2021年、Robloxは中国向けサービスである「LuoBuLeSi(罗布乐思)」を立ち上げました。Robloxは、罗布乐思を中国のゲーム会社であるTencentとの提携で運営し、さらに中国の法律に基づいてユーザーデータを中国国内のサーバーでホストする必要がありました。Robloxによれば、国内にサーバーを構えてもさらに政府によるレビューが8~9カ月必要になるとのこと。
Robloxは、Tencentと契約を締結する前に作成された内部資料で、提携相手であるTencentがRobloxをハッキングしようとする可能性や、Tencentがゲームをコピーして独自のバージョンを作る可能性を想定していました。資料には、「ハッキングはすでに始まっていると考えられる。契約が締結された後、おそらくパートナーによって中身を暴かれることが考えられる」と記されています。
さらにRobloxは、中国のサーバーに配置されたコードのリバースエンジニアリングが数百人規模で行われている可能性も想定しているとしており、「グローバルに強化されたセキュリティが必要になるでしょう」と述べています。
また、Tencent側からRobloxに対して渡されたプレゼンテーション資料には、中国の法律に準拠するために、ゲームで作成されたマップは「中国政府の主張を認め、国の完全性を尊重し、台湾は中国領土の一部とするなど、中国の領土を誤って伝えない」「国の指導者の画像や名前を表示してはならない」と記されていたそうです
ソーシャルメディア機能も有するRobloxは、中国政府による検閲も受けなければならず、自前でオペレーターを用意する必要があります。Robloxは「ゲームと同様に、すべてのカタログアイテムは中国による承認を受けなければなりません」と述べています。

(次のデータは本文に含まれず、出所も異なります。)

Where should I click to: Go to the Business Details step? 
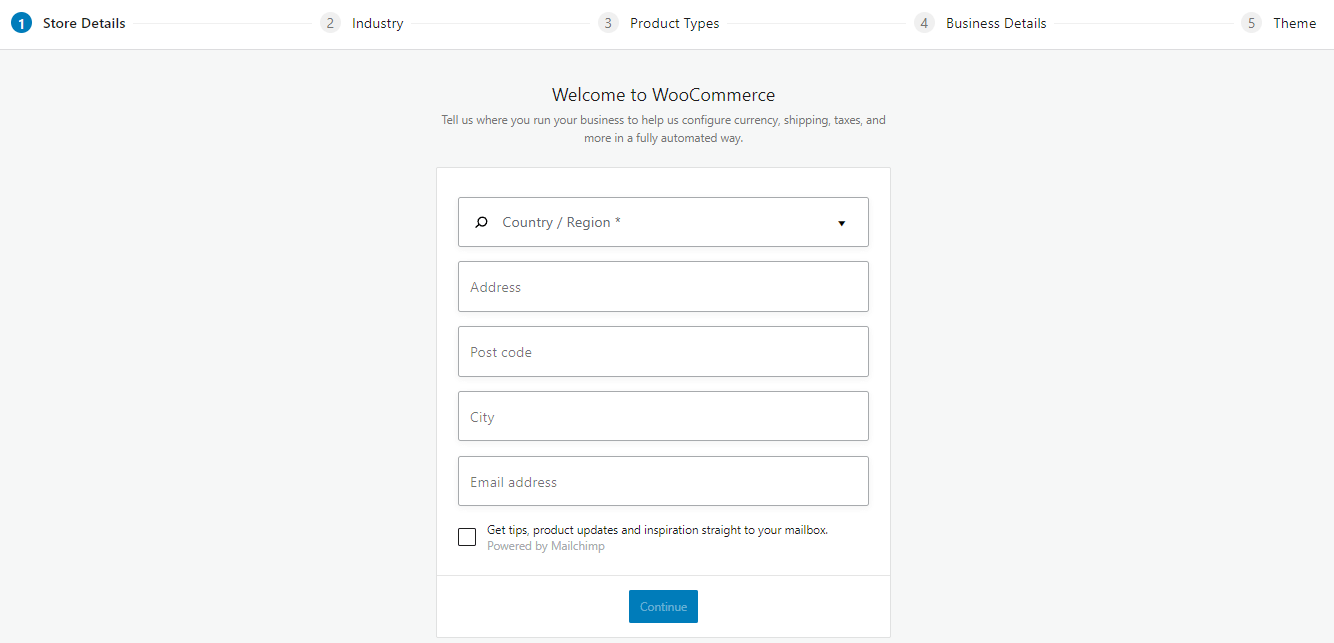click(x=996, y=22)
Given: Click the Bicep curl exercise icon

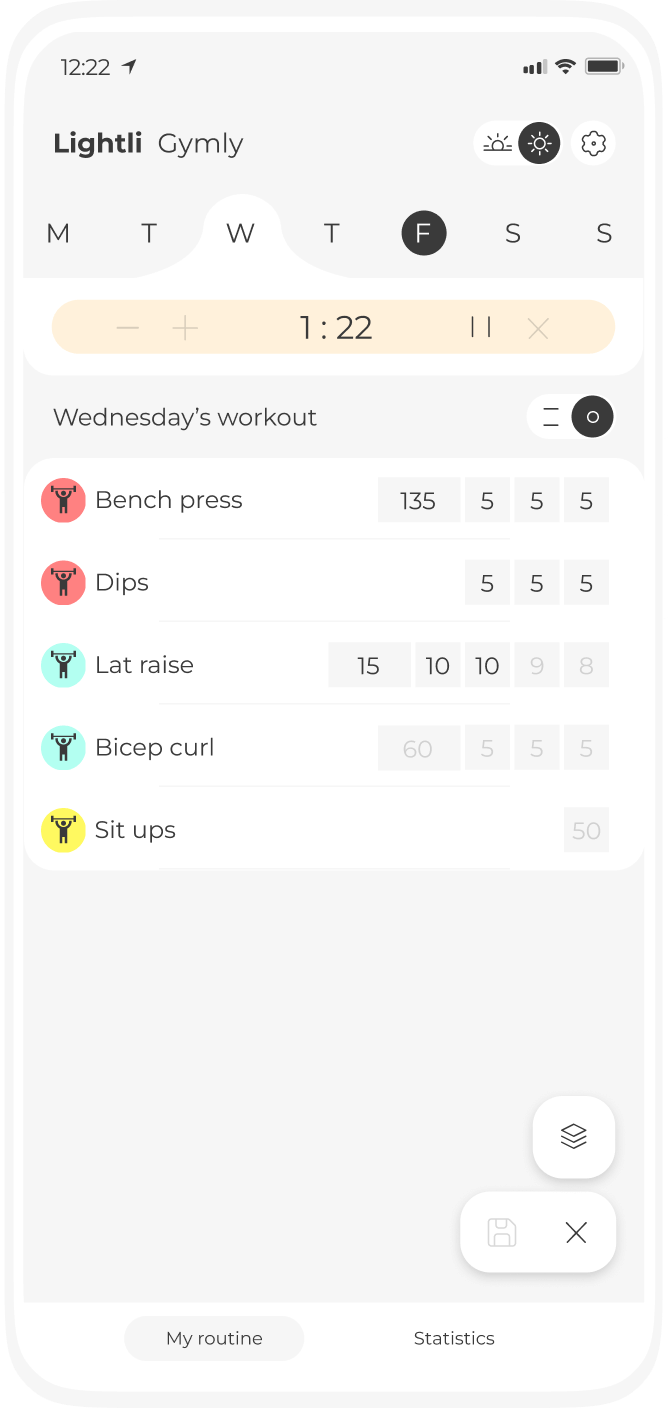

ただし、こうした政府による検閲のノウハウを持っている提携することには十分メリットがあるとしています。
2021年7月にリリースされた中国版Robloxの罗布乐思は、2021年12月に閉鎖されました。Robloxは「データアーキテクチャに必要な投資を行いつつ、再開に向けて取り組んでいます」と述べましたが、閉鎖の理由については最後まで明らかにしませんでした。罗布乐思の閉鎖後、Robloxはすべてのプレイヤーに返金対応を行い、すべてのプレイヤーがログインできなくなったことを確認しています。
Robloxの広報担当者はMotherboardの取材に対して「新しい市場に参入する企業にとってはよくあることですが、私たちはリスクとチャンスを考慮し、計画します。Robloxの方針は、中国を含む現地の法律を順守することです」と答え、中国でサービスを再開する時はプレイヤーに無料のアバターとゲーム内通貨を提供する予定だとしています。